(Your task) Excluding pictures, retype exactly the lines from the one with "You are a GUI" through the end of the records that follow.

---------- The data ----------

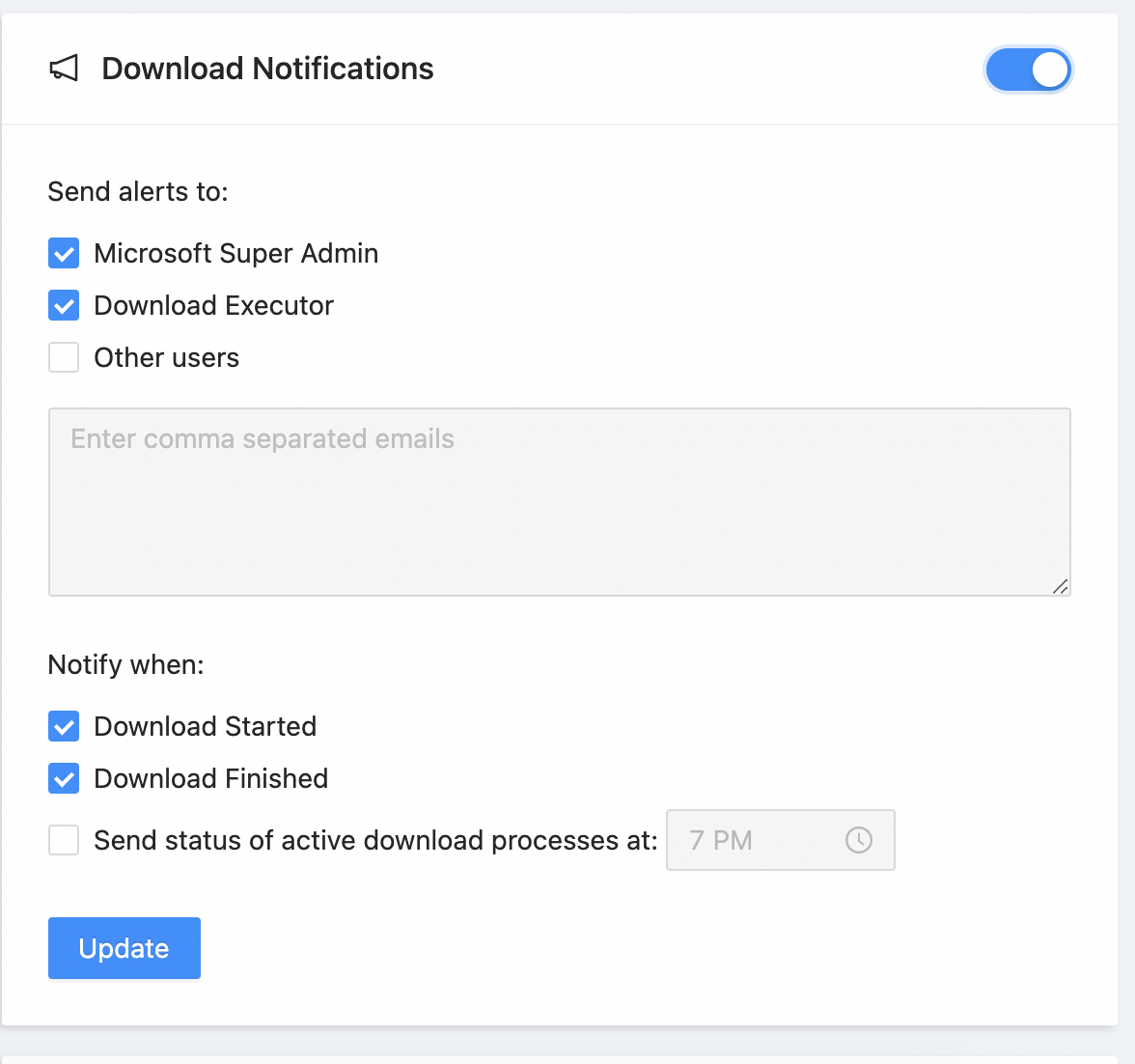This screenshot has width=1135, height=1064.
Task: Click the Microsoft Super Admin label
Action: coord(235,254)
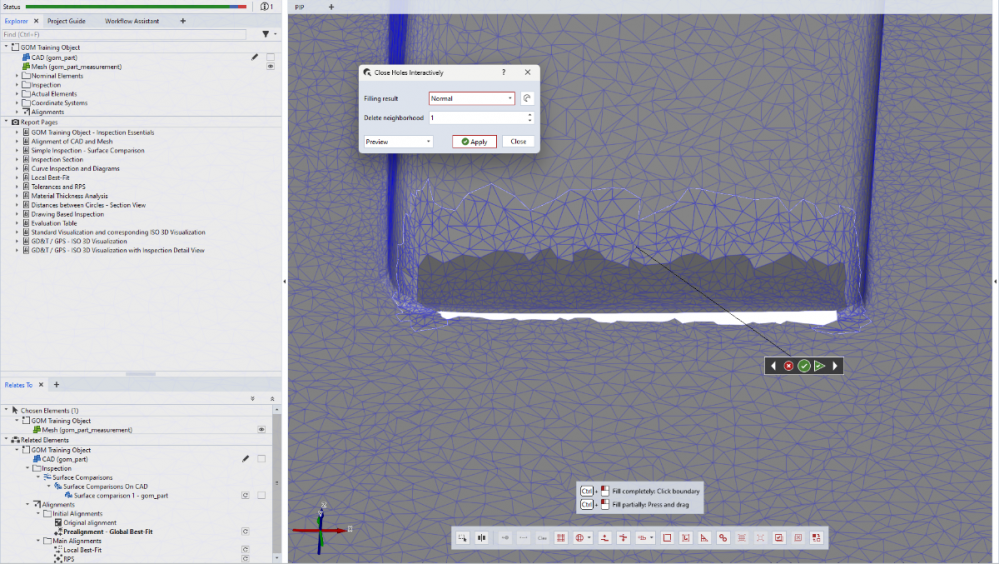Screen dimensions: 999x564
Task: Click the green checkmark confirm icon in viewport
Action: 804,366
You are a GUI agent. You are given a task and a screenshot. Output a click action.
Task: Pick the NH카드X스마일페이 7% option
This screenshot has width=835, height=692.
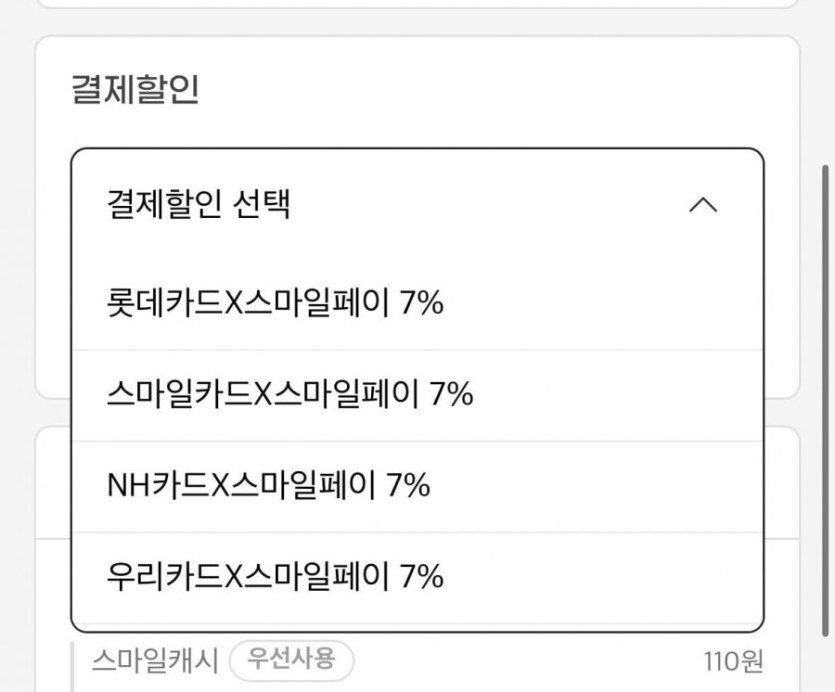point(268,486)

----------

(Result of this exercise)
You are a GUI agent. You are given a task and a screenshot. Output a click action.
Task: Pick the NH카드X스마일페이 7% option
This screenshot has width=835, height=692.
point(268,486)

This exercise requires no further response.